- _Material supplied_:
----------------
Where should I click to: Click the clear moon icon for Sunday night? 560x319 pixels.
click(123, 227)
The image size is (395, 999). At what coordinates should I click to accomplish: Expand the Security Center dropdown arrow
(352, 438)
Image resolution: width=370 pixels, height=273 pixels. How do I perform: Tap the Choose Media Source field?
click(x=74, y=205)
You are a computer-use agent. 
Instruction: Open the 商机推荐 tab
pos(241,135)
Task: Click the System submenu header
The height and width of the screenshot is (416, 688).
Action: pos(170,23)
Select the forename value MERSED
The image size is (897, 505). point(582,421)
----------------
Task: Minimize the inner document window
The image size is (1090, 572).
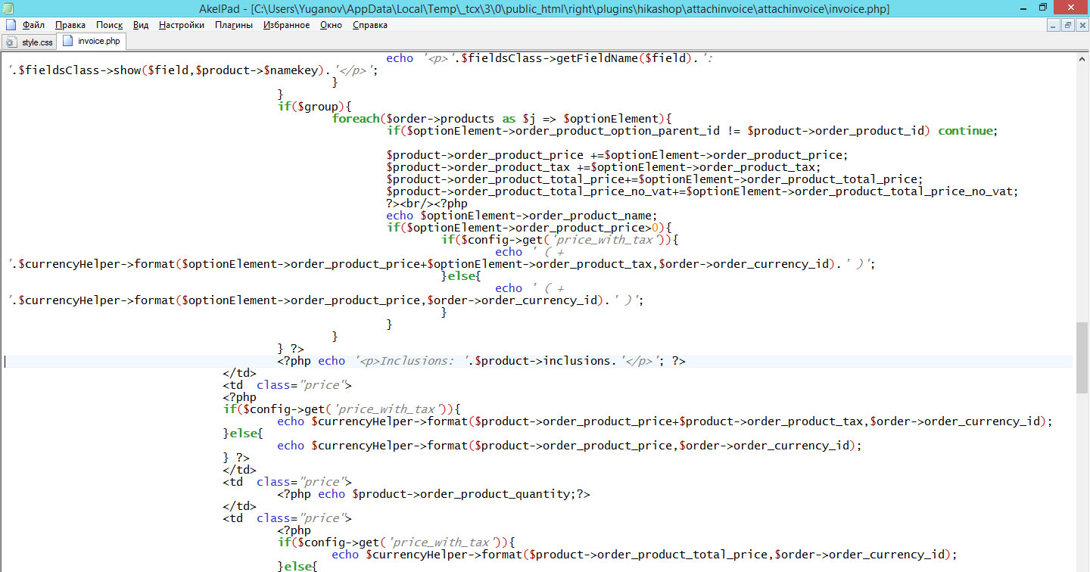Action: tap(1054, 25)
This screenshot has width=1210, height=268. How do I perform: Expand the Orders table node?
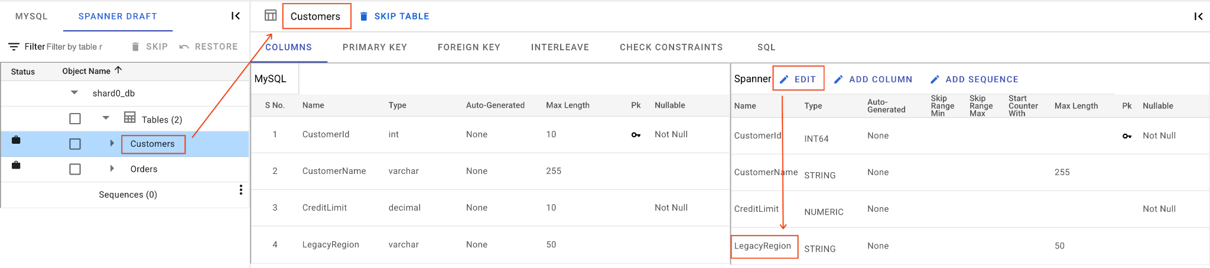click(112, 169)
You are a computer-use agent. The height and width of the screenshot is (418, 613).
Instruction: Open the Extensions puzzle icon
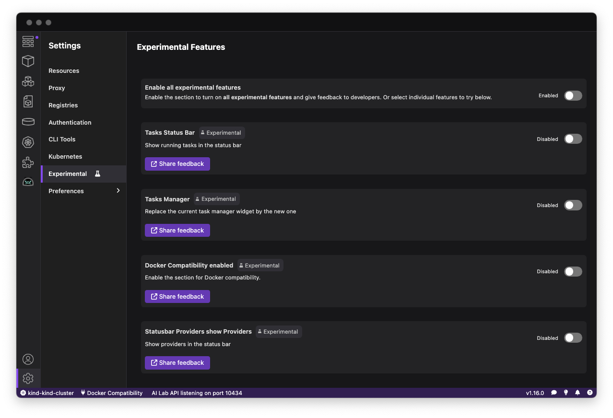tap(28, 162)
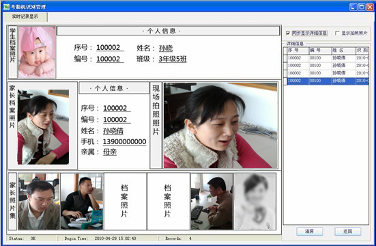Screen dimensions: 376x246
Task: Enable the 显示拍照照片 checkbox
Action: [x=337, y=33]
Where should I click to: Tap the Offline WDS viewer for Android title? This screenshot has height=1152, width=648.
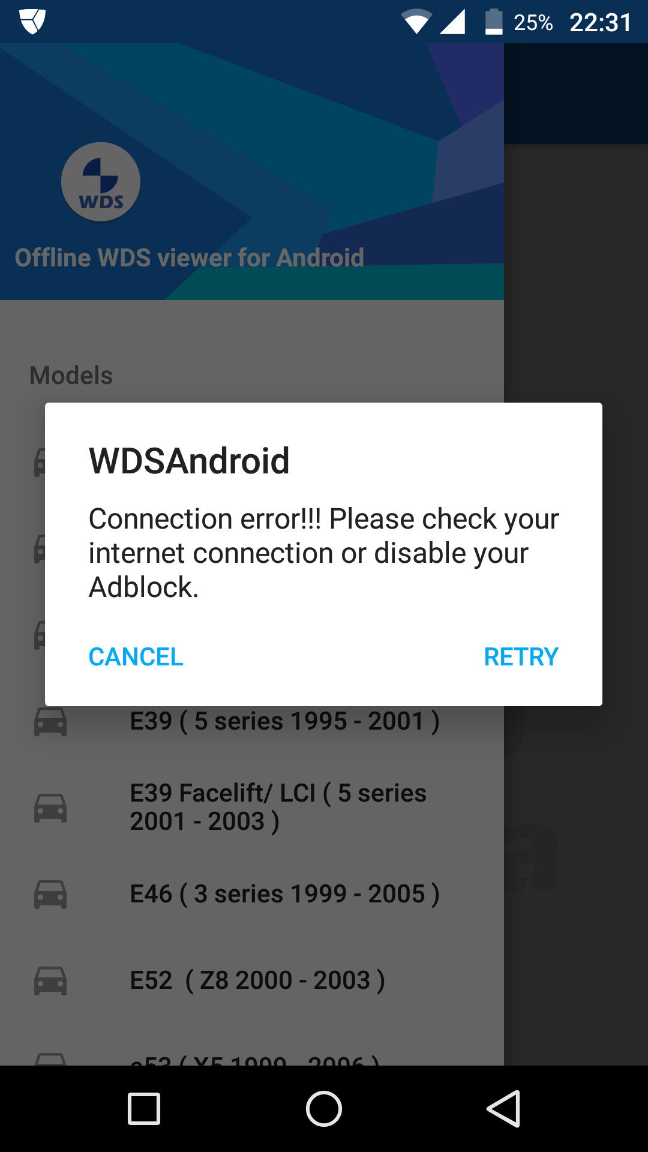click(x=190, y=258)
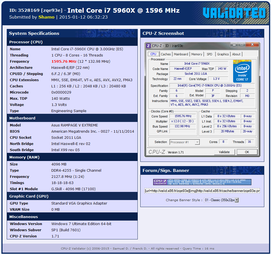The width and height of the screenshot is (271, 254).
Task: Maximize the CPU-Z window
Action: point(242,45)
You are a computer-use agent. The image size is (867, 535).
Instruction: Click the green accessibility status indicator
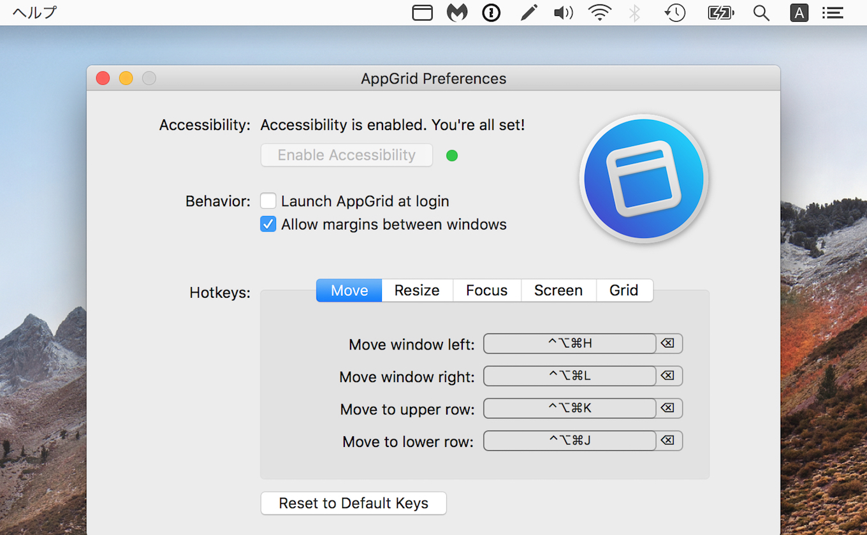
----------------
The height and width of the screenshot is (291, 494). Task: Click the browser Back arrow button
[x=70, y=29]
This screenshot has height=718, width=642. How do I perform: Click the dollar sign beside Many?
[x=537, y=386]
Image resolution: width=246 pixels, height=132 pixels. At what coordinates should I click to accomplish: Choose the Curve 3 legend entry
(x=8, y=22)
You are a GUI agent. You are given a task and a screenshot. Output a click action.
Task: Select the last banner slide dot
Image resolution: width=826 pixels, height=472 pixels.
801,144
----------------
- _Your goal_: State the number of lines in the records that contain the string "agent", and nothing more.

- _Worked solution_: 4